Sucede en ese mundo realista, desencantado y conciente de que la política mundial se ha vuelto otra parte del negocio, en el que suceden películas recientes como Syriana, El sospechoso o En el valle de las sombras. Al tal agente Ferris, un hombre joven que se conoce el medio oriente de memoria y todavía está a tiempo de recobrar los escrúpulos, le ha sido encomendada la búsqueda de un reconocido terrorista llamado Al Salim. Ha viajado a Jordania, a Amán, para reestablecer la cooperación con el departamento de inteligencia de ese lugar. Su misión no es nada fácil porque los soldados del terrorismo han aprendido la lección de no comunicarse por medios que puedan interceptarse: se han acostumbrado, de nuevo, a planear las cosas cara a cara. Para cuidarse la espalda tiene, sin embargo, los consejos, las informaciones de última hora y las cámaras satelitales del investigador Hoffman.

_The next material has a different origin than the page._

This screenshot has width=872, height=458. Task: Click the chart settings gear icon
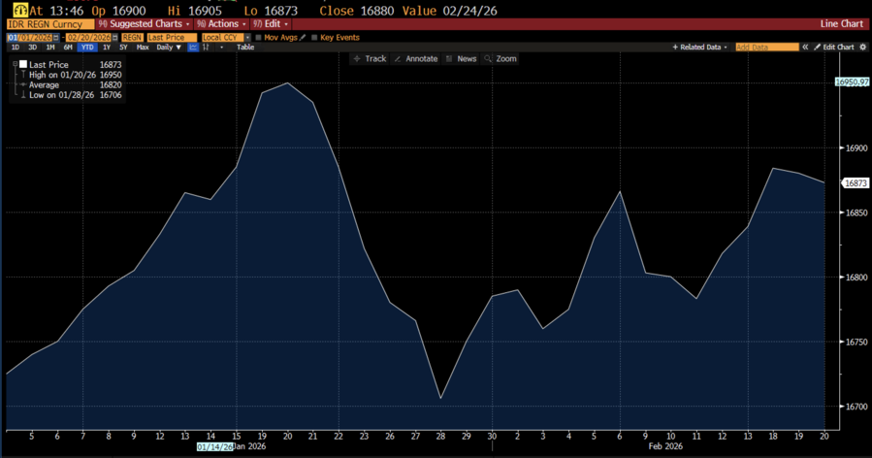(x=863, y=47)
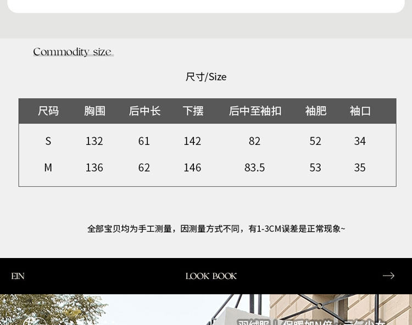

Suena interesante. Pero no lo es. Porque al final, después de fingir ese cinismo que se gana con la lectura juiciosa de los diarios, resulta tan esquemática, tan tramposa, tan deshumanizadora como una mala película de James Bond. Porque, cuando llega a algo semejante a un clímax, cae en confusos discursos políticos. Porque su guión, redactado por nadie menos que el William Monahan que escribió Los infiltrados, desaprovecha de manera increíble los pocos gestos humanos que sugiere. Porque el espectador vuelve a la casa con poquísimas secuencias en la memoria. Porque los dos personajes principales no sólo son un par de seres despreciables sino una pareja de héroes borrosos sin personalidades ni talentos a la vista.
Conclusión: el cine de Ridley Scott pasa por una etapa de películas “profesionales”, “correctas” e “interesantes” (o sea de películas flojas: las últimas son Cruzada, Un buen año y Gángster americano) que sólo tienen en común con sus mejores obras a un protagonista que se enfrenta en solitario al estado de las cosas. De resto parecen, como Red de mentiras, olvidables producciones por encargo.